Date: Fri, 26 Nov 1993 16:57:50 CST

From: salikoko mufwene mufw[AT SYMBOL GOES HERE]MIDWAY.UCHICAGO.EDU

Subject: Re: diversity of accents



Natalie:

Based on my field work on Gullah, it seems to me that the media,

especially TV or radio, help people develop additional competence (sometimes

passive only) in other varieties without compelling them to speak this/these

other way(s). What I often noticed among Gullah speakers was that they would

turn to each other in the middle of a program on TV and comment on it in

Gullah. Occasionally they would imitate something in the other variety, as

if to quote it, and then burst into a laughter. I have found

ethnographically naive, if I may use strong language, most of the claims

of language change attributed to media. To paraphrase strongly a statement

in the conclusion of my contribution to the EMERGENCE OF BLACK ENGLISH, it is

almost as if linguistic features could spread, like germs of cold or the

flu, without intimate interaction. When some linguists claim that speakers

of nonstandard varieties imitate educated speech, they just do not realize

that sometimes speakers of nonstandard varieties ridicule educated speech among

themselves! One thing several of us have confused is 'wanting to be treated

equal' with 'wanting to be the same'.
━━━━━━━━━━━━━━━━
▶ [The request]
Condense the paragraph of the email above that begins "Based on my field work on Gullah" into a short bulleted list of its main points.

▶ [Raw data]
━━━━━━━━━━━━━━━━
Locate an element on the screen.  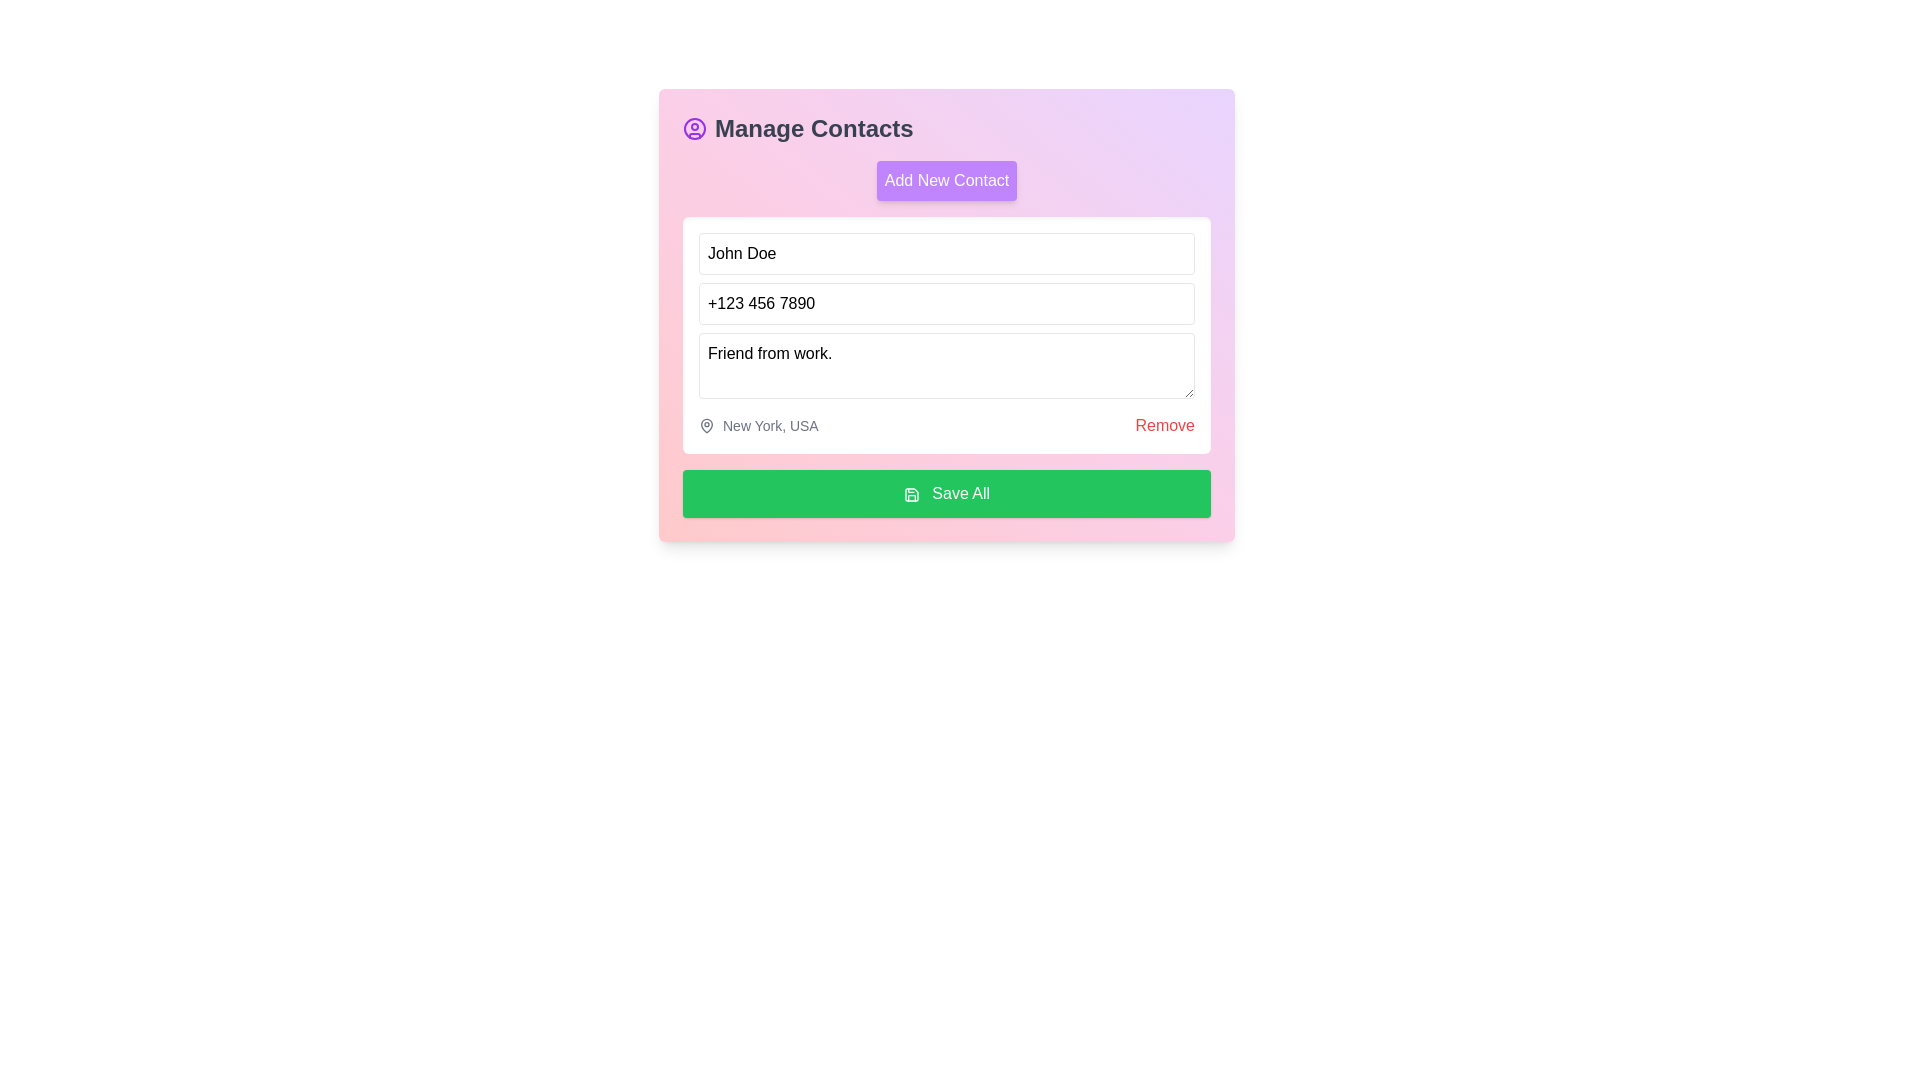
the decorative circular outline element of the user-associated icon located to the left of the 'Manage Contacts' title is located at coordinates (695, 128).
━━━━━━━━━━━━━━━━
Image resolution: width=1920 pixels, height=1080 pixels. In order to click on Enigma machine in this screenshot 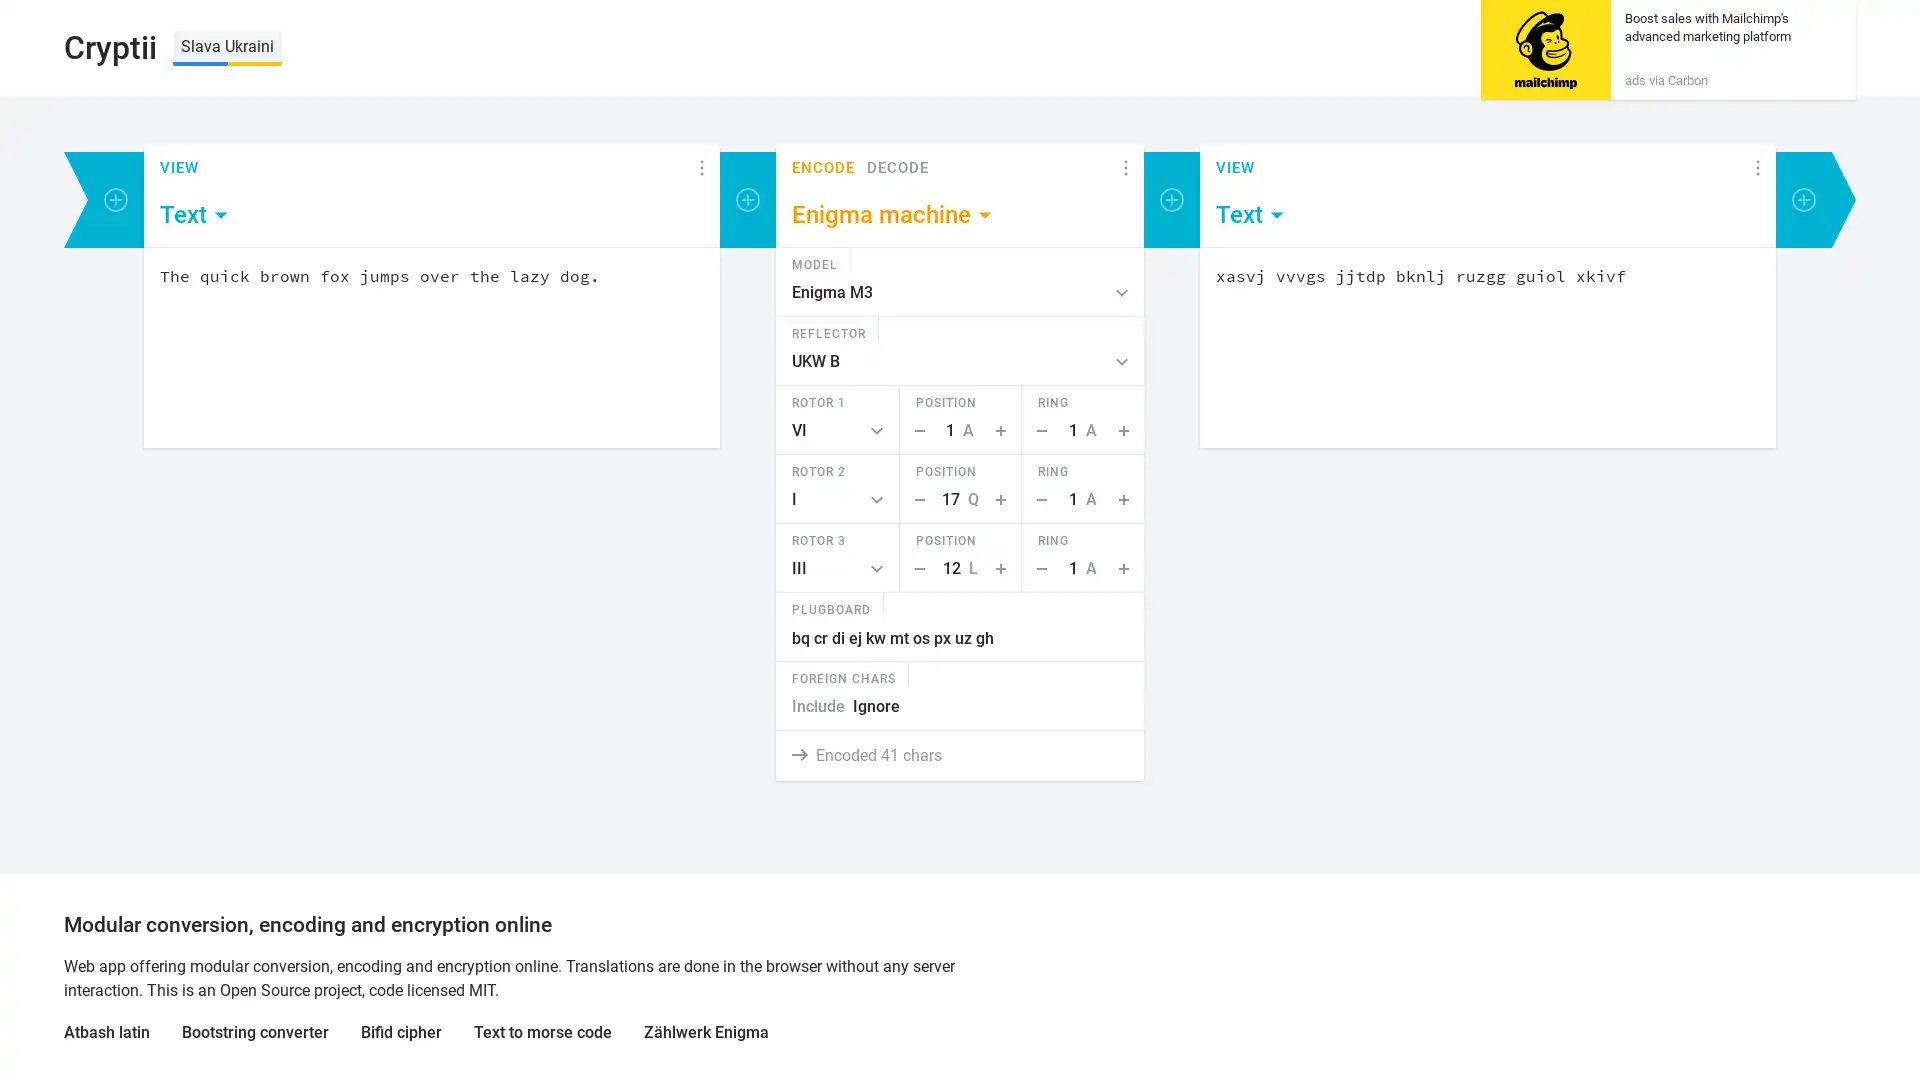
━━━━━━━━━━━━━━━━
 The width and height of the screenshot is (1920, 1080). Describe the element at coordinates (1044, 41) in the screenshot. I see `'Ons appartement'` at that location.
━━━━━━━━━━━━━━━━
▶ [Exercise response]
- Fieldwork on Gullah suggests that TV and radio help people gain extra competence in other varieties, sometimes only passive, without making them speak those varieties.
- Gullah speakers often turned to each other during a TV program to comment on it in Gullah. Sometimes they imitated the other variety as if quoting it, then burst out laughing.
- The writer finds most claims that media cause language change ethnographically naive. It is as if features could spread like cold or flu germs without intimate interaction.
- Linguists who say nonstandard speakers imitate educated speech miss that these speakers sometimes ridicule it among themselves.
- "Wanting to be treated equal" has often been confused with "wanting to be the same."